Even my daughter, who didn’t know the song, paused her activity to side-eye the guitar as if it farted.
Working my way through Conway Twitty’s “That’s My Job,” my fingers and brain got their wires crossed and what was supposed to be a C chord fell flat on its face.
I paused, shook my head with a grin, and started over…which is not my usual nature because I HATE TO FAIL. It really sours my mood. In the past, that fear of failure has kept me from taking paths that could have led to some incredible things, but I’ll never know in this lifetime.
So, at 41 years old picking up the guitar for the first time was only secondarily about the music (which I LOVE). Really, it was about finding something to struggle with. Something to be bad at.
Trust me, I’m not trying to sound pompous, but I need to prove a point. There’s a lot of things I’m good at…mostly because I’ve had adequate time to hone my skills. Running, cycling, hockey, fishing, hunting, growing eyebrows. At this point in my life, I feel about new skills like I feel about my music library or friends…I’m pretty satisfied with the current selection.
The problem is, I think that satisfaction stems more from fear than true contentedness. What if I actually like that new band? What if this person ends up becoming a great new buddy? It’s uncomfortable to step outside of what I know. I’ve got my lane (and the mix tape). Why risk the frustration of failure?
Because it’s good for me.
Really, if I only did things I knew I’d succeed at, that cuts out a lot of living, people, and great adventures! Even if I’m not the best, the struggle is part of the fun and learning how to healthily cope with frustration and failure is important. In this git-fiddle-pickin’ process, I’ve actually gotten better at laughing at myself.

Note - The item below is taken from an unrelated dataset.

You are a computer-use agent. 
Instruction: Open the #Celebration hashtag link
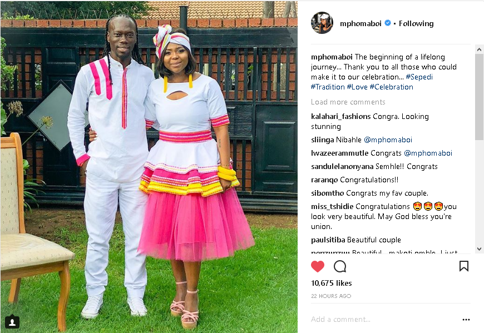392,87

So, six months in to my later-in-life run at country music stardom, I can actually play through a handful of songs…which brings me way more gratification than I can express. Songs I grew up with and sang along to on the radio are now “mine” to play.
I’m not great, in fact, compared to my little brother I’m actually bad at guitar; but in light of everything that’s come along with the struggle, I’m good with that. I get the feeling I’m not unique in this desire to cling only to what I know from fear of failure.
Some things that are worth doing are worth doing badly. What do you need to be good with being bad at?